Friday, April 27, 2012

Terry Plunkett Maine Poetry Festival


Welcome to Poetry Friday. Sample a smorgasbord of poetry and poetic ideas rounded up at Tabatha’s blog. Thanks for hosting today, Tabatha.

Two weeks ago I walked into a roomful of revolutionaries. After years of encouragement from a family member, I attended the 10th Annual Terry Plunkett Maine Poetry Festival sponsored by the University of Maine at Augusta. The festival honors Terry Plunkett, former U of M professor and poet loved by many.

This year’s theme was Poetry and Revolution. Maine poets gathered to celebrate courageous voices past and present. I came away with a new awareness of poets who have played important parts in both political and social revolution.

A panel discussed the role of poetry in revolution. Many of the panelists were involved in revolutions of their own choosing:

poet Henry Braun chooses not to pay war taxes to the U.S. government,

Gary Lawless translates emerging voices from China and connects with African poets,

Lee Sharkey participates in Split This Rock, a point of convergence for politically engaged poets.

They and panelist Annie Finch, Director of the Stonecoast MFA program, cited Claude McKay (“If We Must Die”), Mahmoud Darwish (“Identity Card”) and al-Shabi (“If the People One Day Aspire to Life”) whose poems either inspired revolution or resistance.

I learned that “Conscientious Objector” by Edna St. Vincent Millay was a response to conflicts in Cuba and the Balkans.

I shall die, but
that is all that I shall do for Death.
Hear him leading his horse out of the stall;
I hear the clatter on the barn floor.
He is in haste; he has business in Cuba,
business in the Balkans, many calls to make this morning.
But I will not hold the bridle
while he clinches the girth.
And he may mount by himself:
I will not give him a leg up.


Read the rest of this powerful poem here.

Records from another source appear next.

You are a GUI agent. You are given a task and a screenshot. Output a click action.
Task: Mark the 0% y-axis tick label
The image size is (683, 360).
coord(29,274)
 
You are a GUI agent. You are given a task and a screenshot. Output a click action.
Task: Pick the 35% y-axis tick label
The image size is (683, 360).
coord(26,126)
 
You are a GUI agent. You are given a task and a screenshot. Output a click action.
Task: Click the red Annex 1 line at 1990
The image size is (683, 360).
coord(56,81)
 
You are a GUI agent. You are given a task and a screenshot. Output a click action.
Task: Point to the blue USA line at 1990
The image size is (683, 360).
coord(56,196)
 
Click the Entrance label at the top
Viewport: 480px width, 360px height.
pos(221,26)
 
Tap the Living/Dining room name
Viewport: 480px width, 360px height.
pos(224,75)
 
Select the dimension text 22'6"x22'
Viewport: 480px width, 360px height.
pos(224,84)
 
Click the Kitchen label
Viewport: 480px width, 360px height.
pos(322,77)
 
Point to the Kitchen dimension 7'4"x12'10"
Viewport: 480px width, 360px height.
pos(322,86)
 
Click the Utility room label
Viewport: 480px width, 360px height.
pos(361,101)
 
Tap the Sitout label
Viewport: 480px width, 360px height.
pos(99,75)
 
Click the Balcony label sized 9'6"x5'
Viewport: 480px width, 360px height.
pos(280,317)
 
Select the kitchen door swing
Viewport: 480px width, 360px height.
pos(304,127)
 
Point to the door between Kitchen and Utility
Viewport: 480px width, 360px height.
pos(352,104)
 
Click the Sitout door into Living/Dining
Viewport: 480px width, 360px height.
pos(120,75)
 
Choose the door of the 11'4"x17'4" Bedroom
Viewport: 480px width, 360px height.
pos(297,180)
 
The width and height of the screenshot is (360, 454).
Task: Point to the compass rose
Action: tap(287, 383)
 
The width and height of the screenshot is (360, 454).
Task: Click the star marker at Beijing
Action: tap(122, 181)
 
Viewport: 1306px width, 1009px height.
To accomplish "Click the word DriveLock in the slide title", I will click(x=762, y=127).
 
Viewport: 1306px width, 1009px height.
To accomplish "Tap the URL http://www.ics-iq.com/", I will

Festival attendees heard a sampler of revolutionary poets. Polish Wislawa Szymborska, Palestinian Rafeef Ziadah, and Nazim Hikmet, who is Turkey’s symbol of free speech, were new to me. Poems by familiar poets Langston Hughes, Sylvia Plath, Allen Ginsberg and Bertolt Brecht were also read. It was a day well-spent. Consider this annual festival if you’re in the Augusta, Maine area in April.